--- Start of SUPPLIED PASSAGE ---

DataStage Analysis spreadsheet

PhilHibbs · Post by **PhilHibbs** » Wed Mar 24, 2010 8:29 am

This thread is for discussion of DSX analysis, particularly in the context of pulling out and collating information on job designs.

Currently I'm working on adding Stage Variable Descriptions, I think I should also pick up the Description text from the General tab of a Transformer, which means I should add a new tab to store Transformer details. Maybe it should be a generic Stage tab that stores details of all the stages in a job, as any stage can have a Description.

*Update*: Anyone reading the code should bear in mind: this has been thrown together in a hap-hazard manner, the code is poorly structured and largely undocumented (although I've been adding comments since I started sharing it), and it contains some hard-coded bits that are specific to our standards. The project name prefix is now a Const at the start of the VBA code, though, as is the "Change History" line that it looks for in an Annotation (this should work if it is in the Job Description as well though). Version numbers are pulled from the lines following the "Change History", in one of two formats, "[1.0]" or "[Vno=1.0]".

*Update*: If anyone gets a "Programmatic access to Visual Basic Project is not trusted", then you are using an older version, as this is fixed in 1.8g. If you still want to use that version, you should be able to fix this by going to Tools->Macro->Security, click on Trusted Publishers tab, and tick the "Trust access to Visual Basic Project" box.

*Update*: Latest Version. See end of this thread for details.

PhilHibbs · Post by **PhilHibbs** » Wed Mar 24, 2010 1:00 pm

DataStage Analysis Version 1.2 has a new tab "Stages", stores all stages, with Description and NLS.

PhilHibbs · Post by **PhilHibbs** » Thu Mar 25, 2010 10:45 am

DataStage Analysis Version 1.3 now picks up FTP file details, and some more details about Sort stages in the Stages tab.

DSguru2B · Post by **DSguru2B** » Thu Mar 25, 2010 11:17 am

I admire your passion. I am game for a copy to play with.

PhilHibbs · Post by **PhilHibbs** » Thu Mar 25, 2010 12:34 pm

One of the features that we use most is the File List tab. This collects the details of all Sequential File and Hashed File stage links, as well as Merge Stage input files. Files are labelled as "Input" or "Output", but the terminology is reversed from the DSX file, as an input to a Sequential File stage is an output from the Job's perspective.

All parameters are filled in with their job default values, which in our case nearly always results in a complete file name. This may not be true for you, though, if your job does not have default parameters or if it uses $PROJDEF which we never use because it didn't work in 7.0.1 when we started.

The particular use of this tab is for tracking where a file is used, or where it is created. If you are looking at a job, just open the latest analysis sheet and search for the job name, then find the Stage and Link name for the file that you are looking at. Move the cursor into the Decode File Name column, which should be the default file name with default job parameter values filled in, and click the "Filter" button at the top. This is just a simple shortcut to setting a filter on the column that restricts it to only the file name that is on the cursor, so you can see all references to the same file name in the entire dsx file.

--- End of SUPPLIED PASSAGE ---
--- Start of DATA SHOWN ---

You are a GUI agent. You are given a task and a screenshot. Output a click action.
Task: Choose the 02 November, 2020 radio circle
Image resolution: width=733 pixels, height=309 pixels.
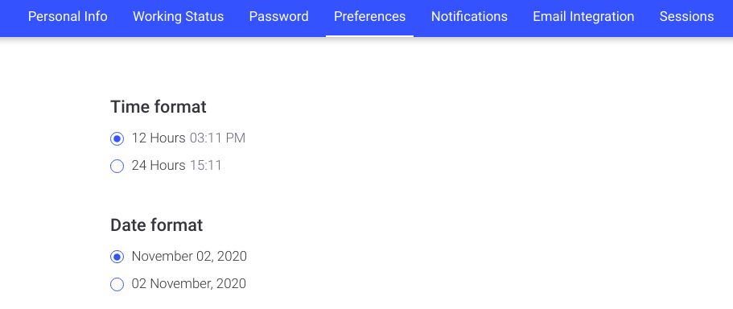point(117,284)
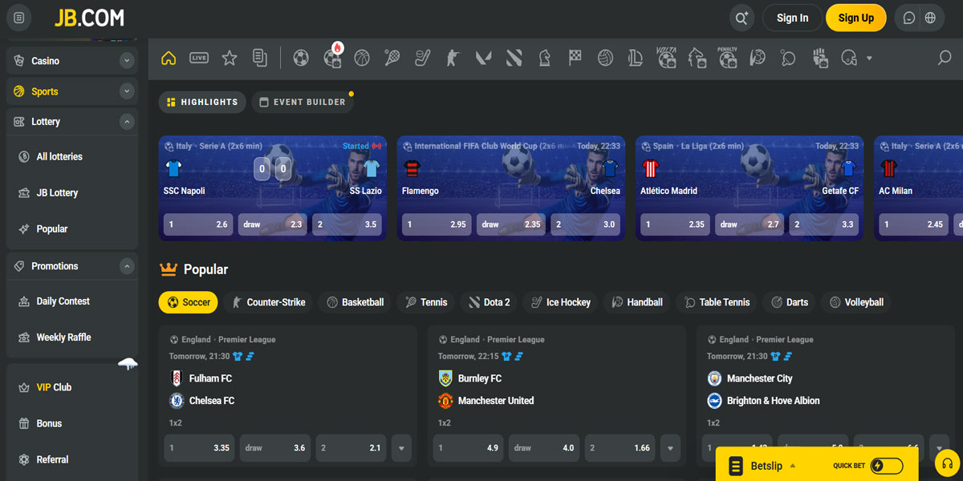Click the favorites star icon

click(x=230, y=58)
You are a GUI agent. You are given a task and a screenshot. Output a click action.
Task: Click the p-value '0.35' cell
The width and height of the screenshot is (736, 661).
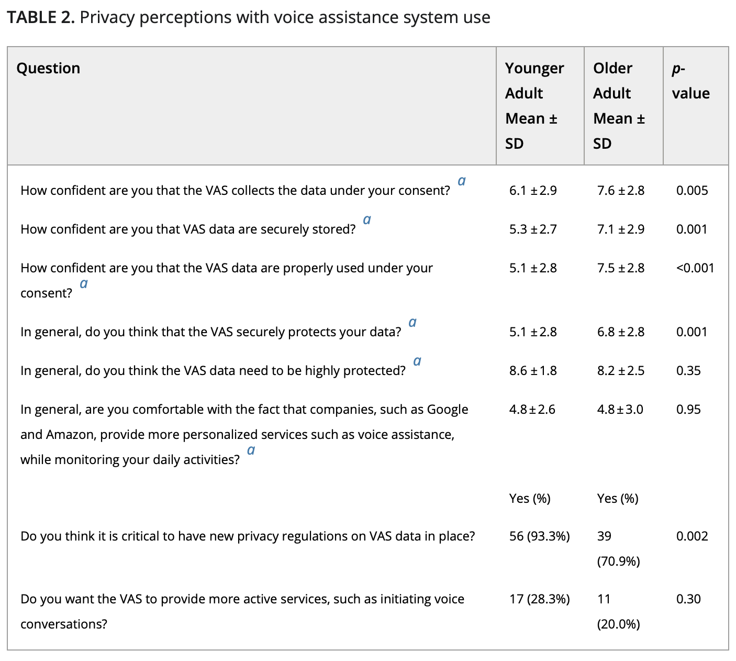coord(688,371)
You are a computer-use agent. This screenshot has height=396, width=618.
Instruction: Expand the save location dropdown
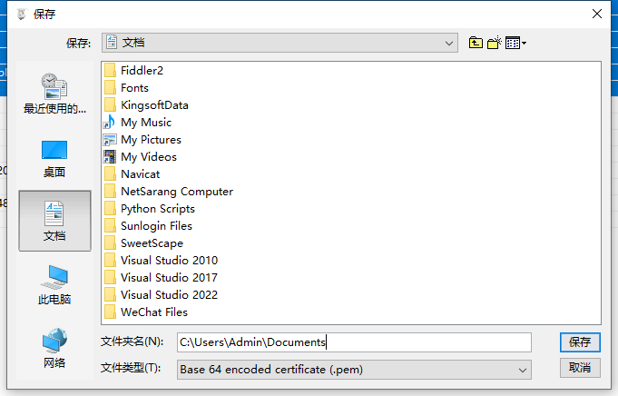coord(450,43)
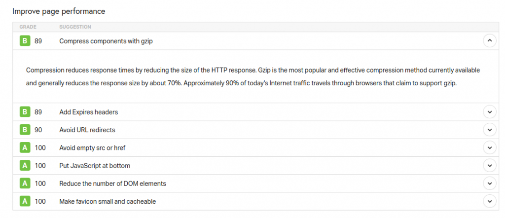The height and width of the screenshot is (218, 505).
Task: Click the B grade badge beside Avoid URL redirects
Action: pos(25,130)
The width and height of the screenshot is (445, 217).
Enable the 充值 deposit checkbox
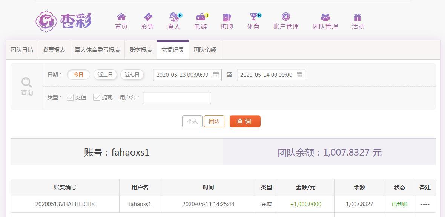click(70, 97)
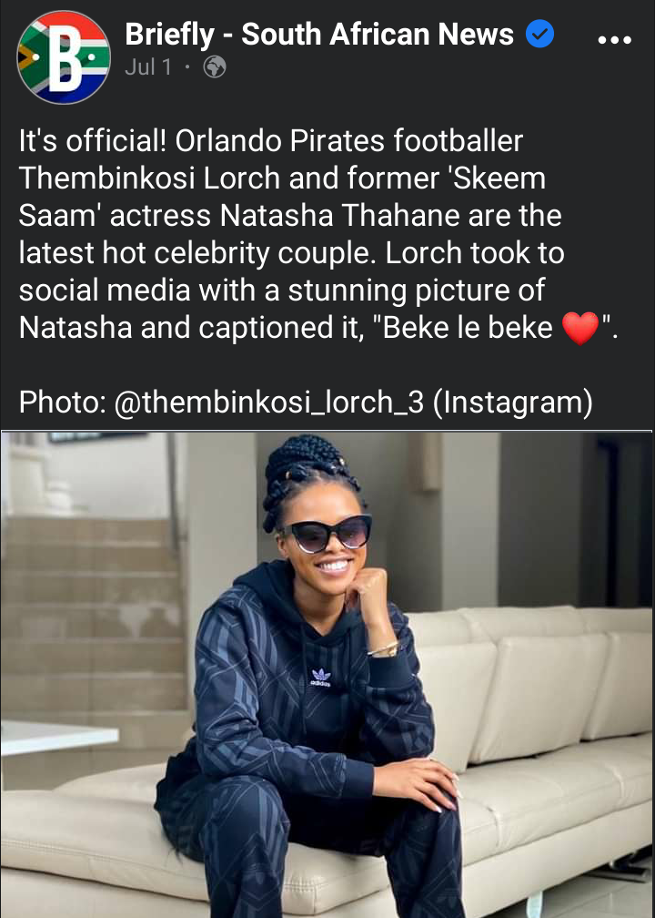Open the three-dot post options menu
This screenshot has height=918, width=655.
(x=615, y=40)
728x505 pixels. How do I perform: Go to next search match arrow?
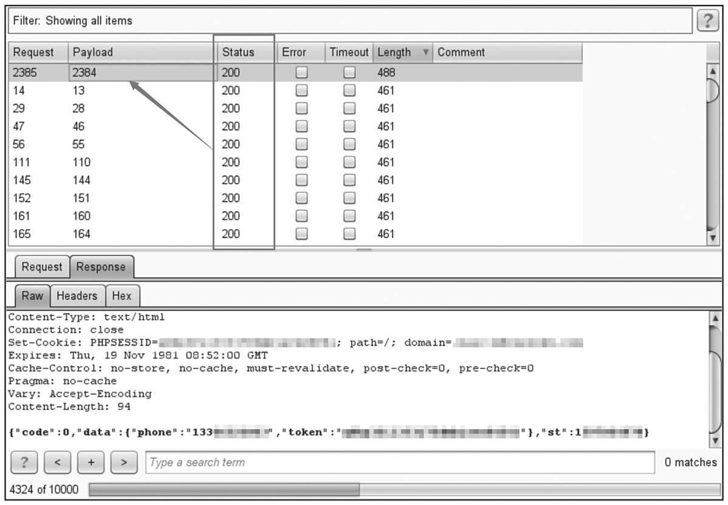point(125,462)
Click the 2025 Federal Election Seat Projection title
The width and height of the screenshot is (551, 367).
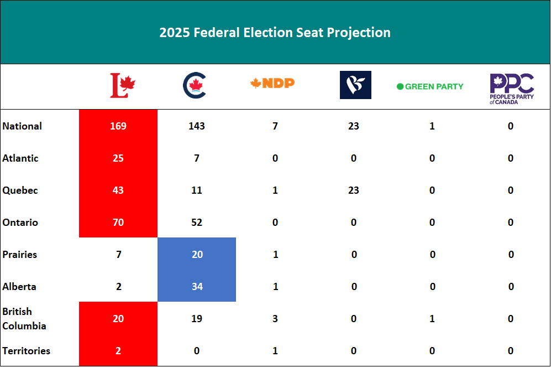(x=275, y=32)

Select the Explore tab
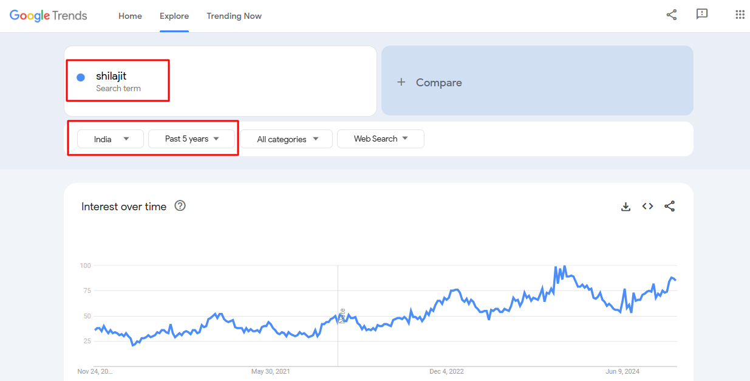[174, 16]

--- End of DATA SHOWN ---

◆ EXERCISE ◆
In the DataStage Analysis thread, which version of the spreadsheet fixes the "Programmatic access to Visual Basic Project is not trusted" message?

◆ WORKED ANSWER ◆
Version 1.8g